### [What you will do]
Since pictures are not part of the copy, please output only the lines from the one with "Image resolution: width=1512" through the end of the data below, exactly as written.

### [Task material]
+ + + + + + +
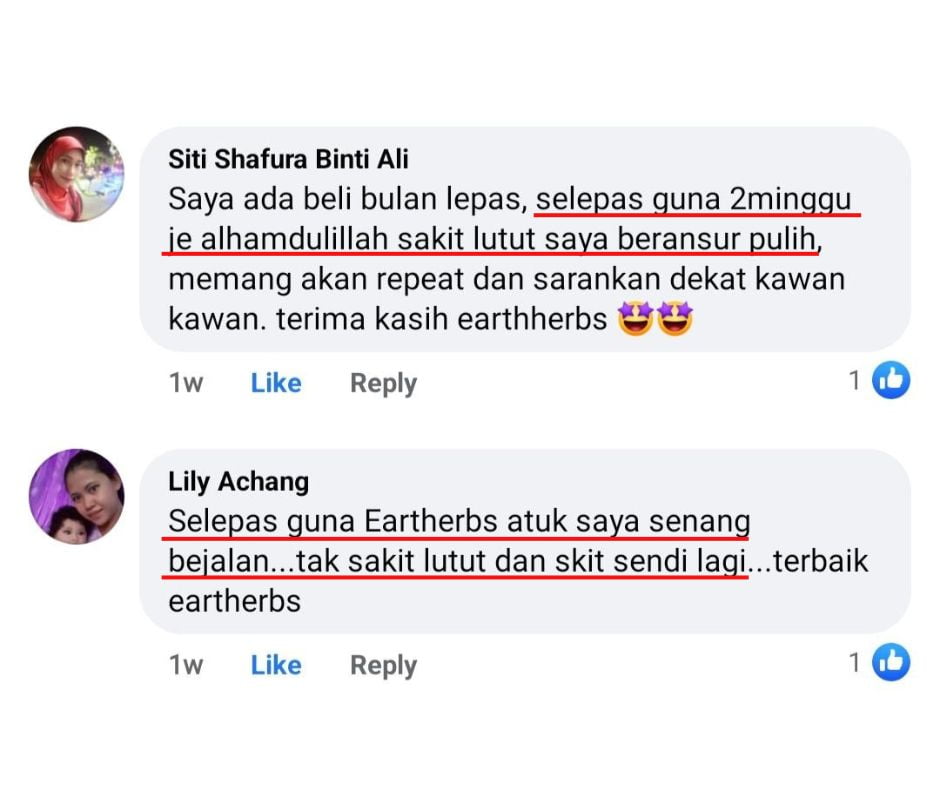Reply to Siti Shafura Binti Ali's comment

pos(383,383)
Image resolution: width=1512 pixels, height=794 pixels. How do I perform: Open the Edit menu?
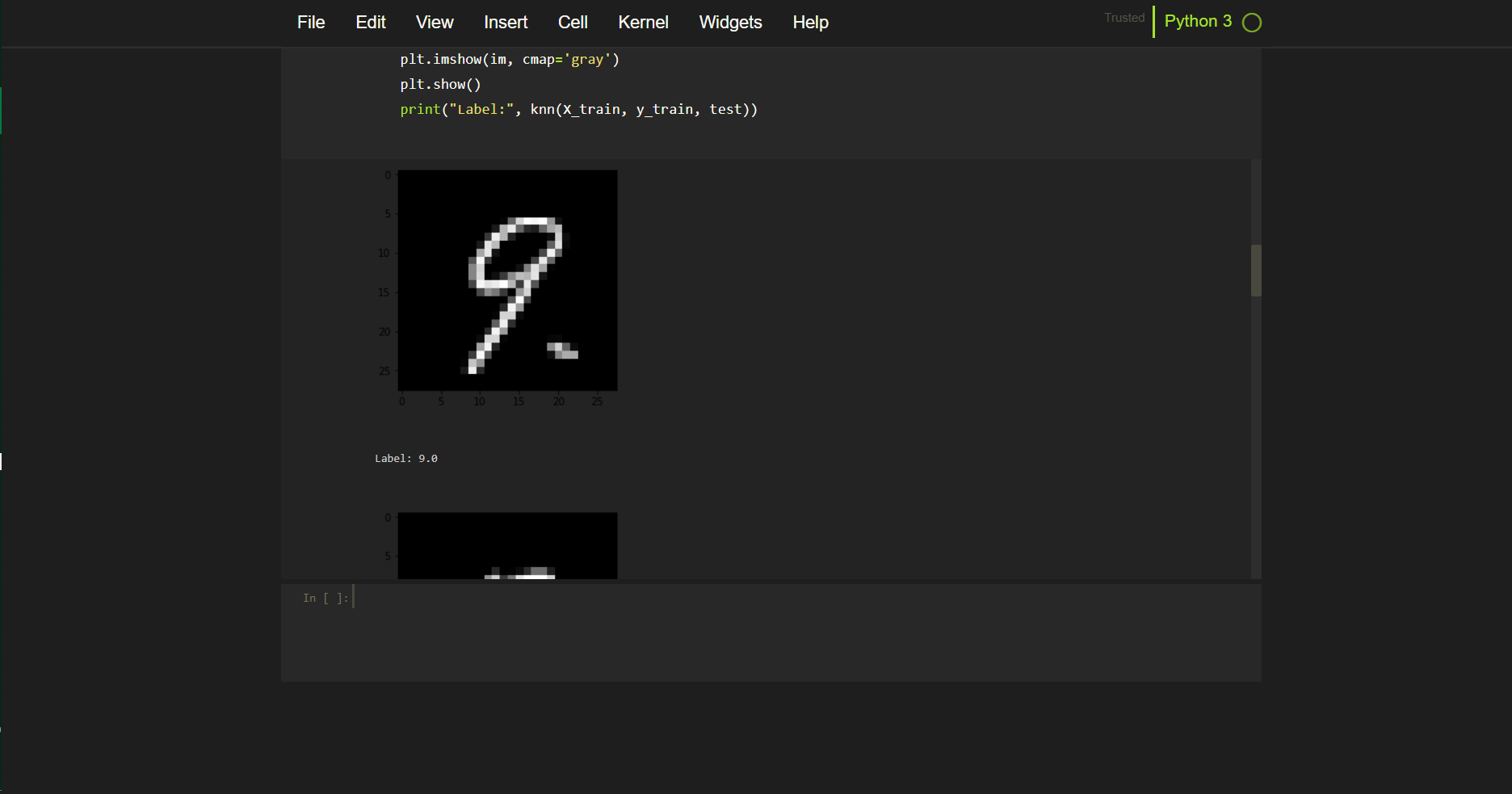point(371,23)
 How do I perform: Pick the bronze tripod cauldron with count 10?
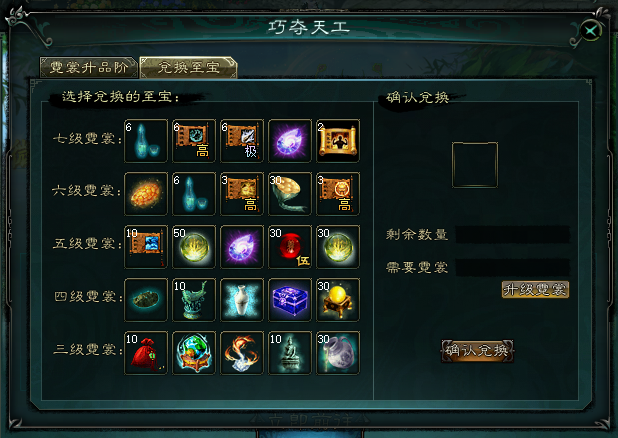point(194,300)
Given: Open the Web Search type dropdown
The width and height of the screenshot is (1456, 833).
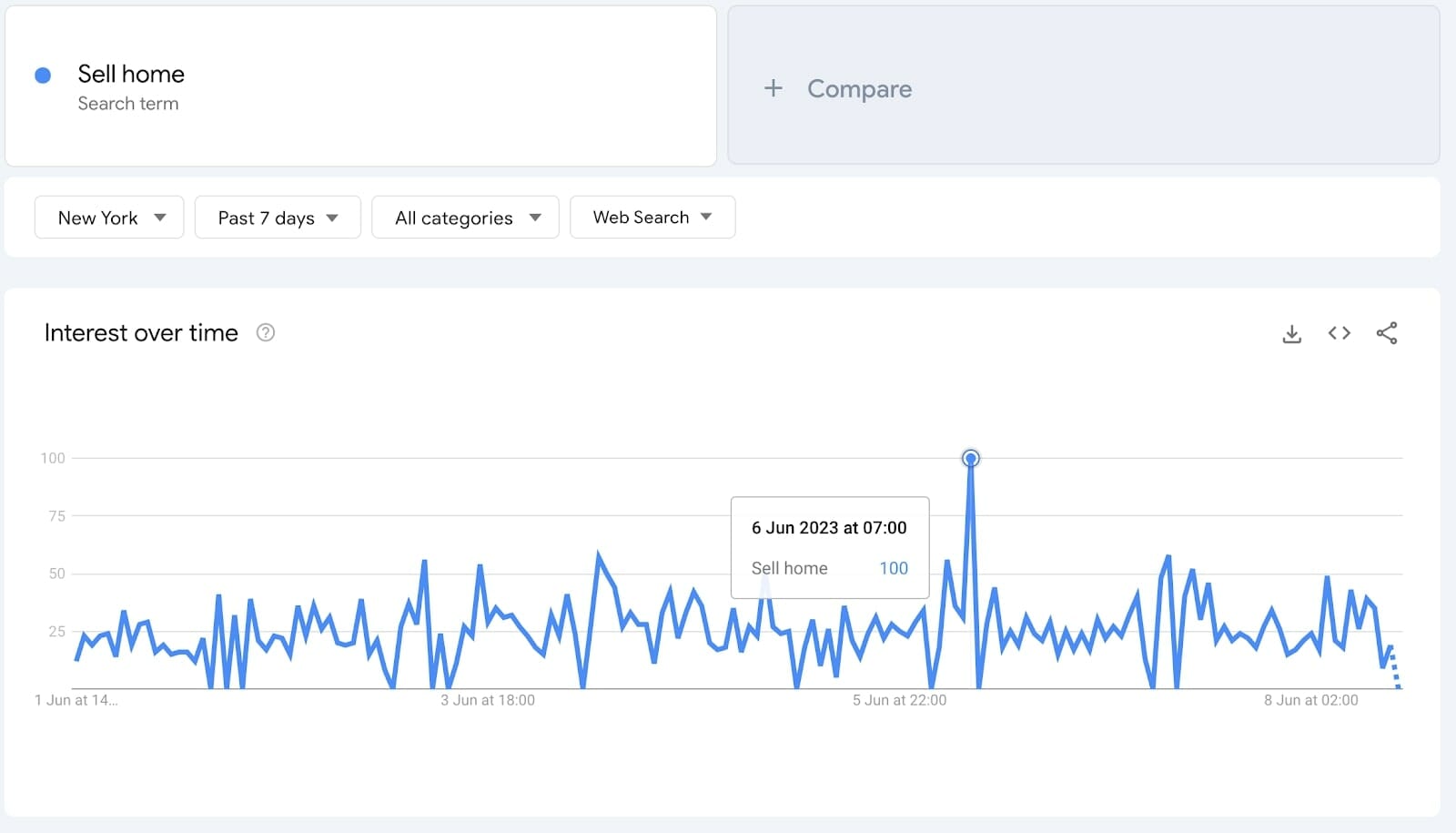Looking at the screenshot, I should pos(652,218).
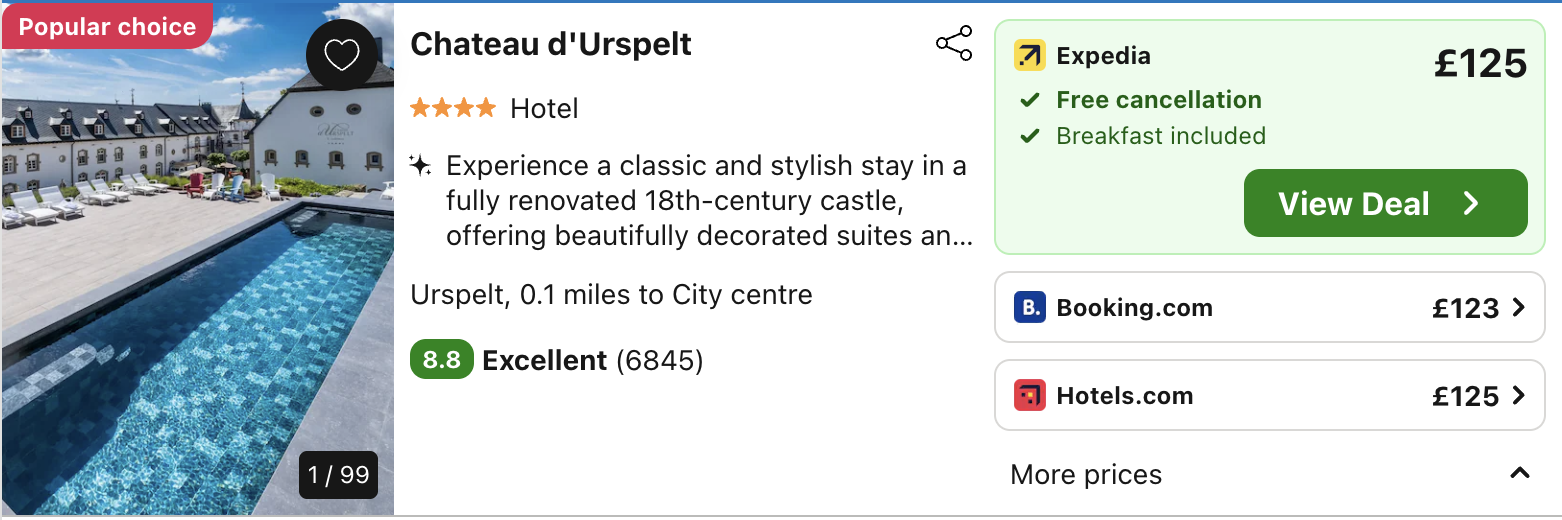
+ + + + + + +
### [Exercise output]
Image resolution: width=1512 pixels, height=794 pixels. How do I perform: Open the Edit menu?
point(371,23)
 How do I perform: Pick the bronze tripod cauldron with count 10?
point(194,300)
Given: Open the Web Search type dropdown
The width and height of the screenshot is (1456, 833).
Looking at the screenshot, I should pos(652,218).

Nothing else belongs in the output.